El proyecto de Joaquín Casariego
Fue profesor en la Universidad de Las Palmas de Gran Canaria, en Harvard, en Caracas, en Fráncfort y en Filadelfia
La naturaleza humana del insular genera, entre otras actitudes, la ansiedad de ver el mundo para contarlo, o para contribuir a hacerlo. El ingeniero Agustín de Bethencourt se fue del Puerto de la Cruz a la Rusia de los zares y se hizo imprescindible en la historia de San Petersburgo, por ejemplo. Joaquín Casariego, que murió el pasado lunes en Tafira (Gran Canaria), forma parte de esa estirpe de isleños que, como decía Samuel Beckett, que era irlandés, se sienten viajeros siempre, pero su destino final es en verdad la isla, el terruño, la patria chica rodeada de agua por todas partes.
Joaquín era arquitecto, hizo o rehabilitó edificios, se ocupó de las costas isleñas, enseñó en la Universidad de Las Palmas de Gran Canaria, convirtió su estudio, que fundó en 1984 con su esposa, Elsa Guerra, en un núcleo de estudio del planeamiento insular, de cualquiera de las islas, y escribió y polemizó sobre algunas de las cuestiones que los canarios de todas las generaciones nos empeñamos en dejar pendientes hasta que pasen las ventoleras.

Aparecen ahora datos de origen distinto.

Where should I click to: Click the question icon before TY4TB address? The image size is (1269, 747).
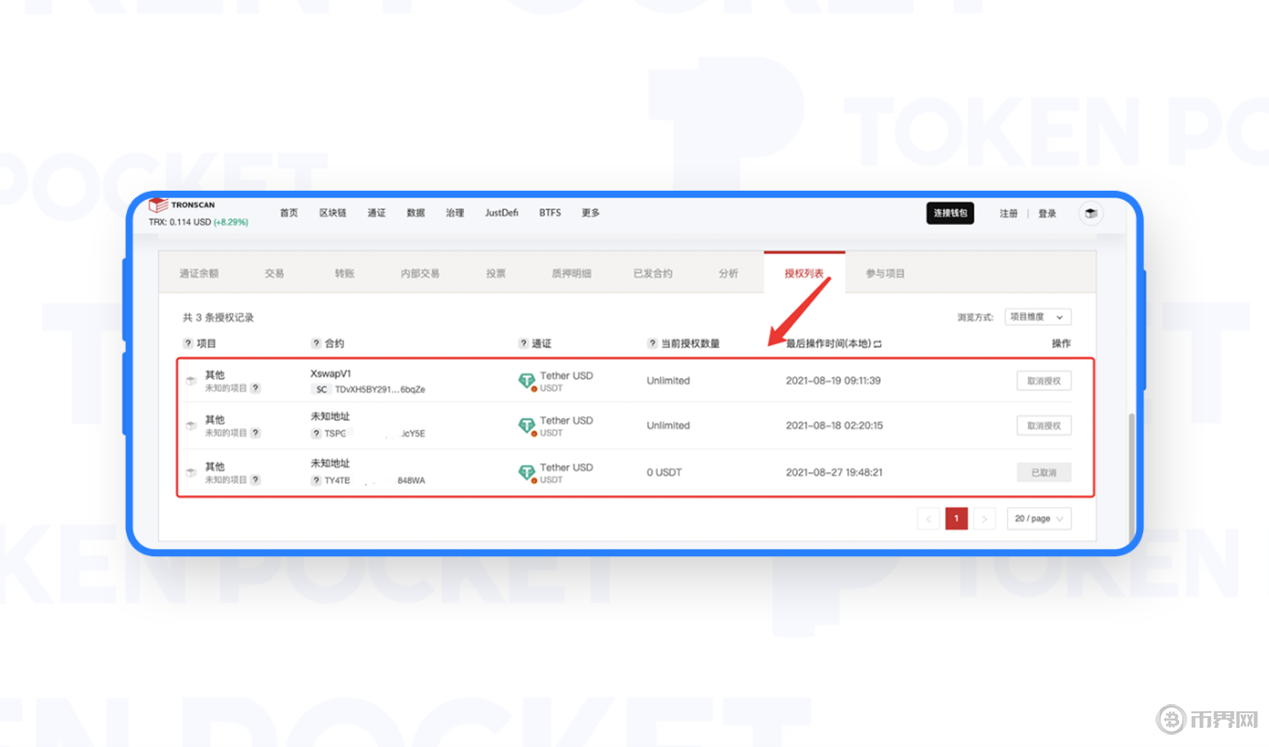point(316,481)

Y las ventoleras nunca pasan. Por ejemplo, su obsesión sobre el respeto de las costas no se quedó en la polémica de los diarios, sino que la asumió, como profesor y como trabajador del planeamiento, ofreciendo soluciones que no se quedaron jamás tan solo en el ámbito de lo teórico. Era, por decirlo así, un hombre de acción, que es una definición que en el mundo que no nos conoce parece contradictoria con el tópico tan usado de nuestro aplatanamiento.
Desde ese anclaje tan insular, y tan beckettiano, Joaquín voló a otras latitudes; fue profesor en Harvard, en Caracas, en Fráncfort y en Filadelfia; te hablaba, siempre con ese ceño fruncido del canario que no deja que las obsesiones se las lleve la juerga, de lo que pensaba para un trabajo en Vietnam igual que de lo que quería hacer, con Elsa siempre, para mejorar la costa tinerfeña o cualquiera de los lugares asimismo pendientes de revisión de Gran Canaria.

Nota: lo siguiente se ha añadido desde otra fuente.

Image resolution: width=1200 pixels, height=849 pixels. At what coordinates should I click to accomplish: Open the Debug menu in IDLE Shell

Su dedicación profesional era la esencia de su conversación; cuando vino a Madrid a presentar (con su colega Juan Miguel Hernández de León) su libro último, El proyecto Aaiún, Casariego no solo expuso lo que había hallado en su exploración del planeamiento que hizo singular esa población sahariana que fue española, sino que relacionó aquel lugar con otros planeamientos de lugares desérticos, e incluso trajo al conocimiento de sus oyentes la relación que tienen esas casas con el arte contemporáneo.
Esa noche en que Joaquín presentaba el libro, el año pasado, en el Círculo de Bellas Artes, ya estaba tocado por la enfermedad larga que luego terminó con su vida, a los 68 años. Había sido un hombre con la mirada divertida, como dice Juan Cueto de la visión de las personas que siempre tienen entre manos un proyecto y este forma parte de la metáfora de su vida, de su amor por la vida. De alguna manera él había sentido que el tiempo se iba acabando, y eso lo sumió, al menos para los que lo conocíamos, en cierto abismo de melancolía. Elsa nos contó, el día en que lo estábamos velando, que poco antes de morir fueron a verlo algunos amigos, y que él despertó de pronto, y los amigos lo hicieron reír con andanzas viejas. Como si se hubiera abierto una luz, como cuando él y Elsa hablaban, junto al mar de las islas, de la puesta en marcha de algún proyecto en tierras remotas, en Vietnam, por ejemplo. Esa luz que lo despertó entonces es la que había en la mirada de Joaquín, y estuvo otra vez en sus ojos cuando ya el abismo final le resultó insalvable.